Never once in his speech did Gates mention the broader inequalities—from immigration status to lack of prenatal care—that impact students’ lives. Instead, as outlined in his 2017 speech, Gates and his foundation have maintained a laser focus on what happens inside the classroom or, in the case of its promotion of charter schools, on what type of school kids attend.

From Ronald Reagan to Clinton, Bush, Obama and now Trump, the federal government has supported a Gates-like view of education policy by promoting everything from a national, standardized curriculum (Common Core), to the continued use of testing to rank teachers, schools, and students.

But there is a different perspective available, thanks to a new report from the Boston-based Schott Foundation. 

Called the “Loving Cities Index,” the Schott Foundation report looks at multiple and intersecting factors that create unequal opportunities for students—often before they ever set foot in a public school classroom. Schott Foundation researchers did a deep dive into ten U.S. cities from Long Beach, California to Springfield, Massachusetts and points in between, evaluating four “areas of impact”: Care, Commitment, Stability, and Capacity.

Cities across the United States are built around policies rooted in “implicit racial bias at best, and explicit racism and hate at worst,” the report argues. The result is that too many families still lack access to healthcare, job, and housing options that would provide a solid foundation for their children’s academic success. Over 40 percent of students of color across the country attend schools where at least three-quarters of the student body live in poverty or are considered low-income, the report notes. In contrast, just over 7 percent of white students attend these same types of schools.

No city scored well on the Schott Foundation’s Loving Cities scale. Minneapolis and Long Beach were at the top, offering just over half, on average, of what the Foundation believes kids need to thrive, including healthy food, safe neighborhoods, reliable public transportation and access to advanced coursework. Charlotte, North Carolina, was the lowest performer, along with cities like Chicago, Philadelphia, and Little Rock, Arkansas. These cities were flagged for offering just over one-third of the social and environmental support services deemed necessary for greater student, family, and community success.

Some of the solutions offered by Loving Cities include school support staff who can coordinate “with community partners to bring outside resources inside schools—from immediate needs like food or clothing to more complex ones like counseling or emotional support.” The report also describes the need to address “white-washed” teaching of our history of oppression, and the importance of building a common understanding of how we have historically created opportunity gaps. Another important part of the equation involves “progressive” school funding policies, with sufficiently high funding levels and higher rates of funding for high poverty districts.

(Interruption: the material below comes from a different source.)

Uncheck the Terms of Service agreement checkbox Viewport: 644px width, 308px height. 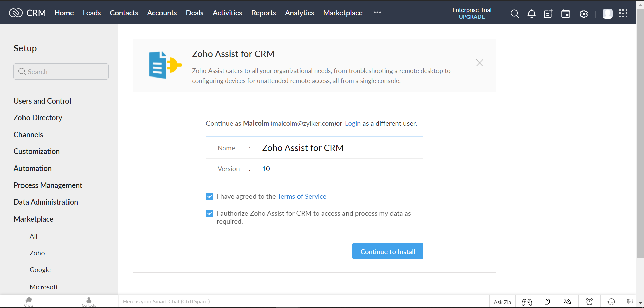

By zeroing in on segregation, environmental racism, police brutality, and unfair banking practices, for example, the Schott Foundation offers a seismic shift in how policy makers, philanthropists, and the general public can approach education reform.

The Schott Foundation offers a seismic shift in how policy makers, philanthropists, and the general public can approach education reform.

This is a radical departure from the market-based reform model pushed by Republican and Democratic leaders, along with billionaires like Bill Gates, and venture capitalists eager to take a crack at reshaping—not to mention profiting from—America’s “untapped” public education system.

Market-based reform measures have succeeded in scattering the education landscape with seemingly endless choices for families, including charter and voucher schools. But 90 percent of students in the United States still attend traditional public schools, and as Schott Foundation president Dr. John Jackson notes in his introduction to the Loving Cities Index, “parent income remains the number one predictor of student outcomes—not type of public school, labor contract, or brand of assessment.”

In other words, promoting school choice as the solution is a distraction from the basic fact that parent income, along with interrelated racial and economic segregation, remain powerful determinants in the quality of education a child receives.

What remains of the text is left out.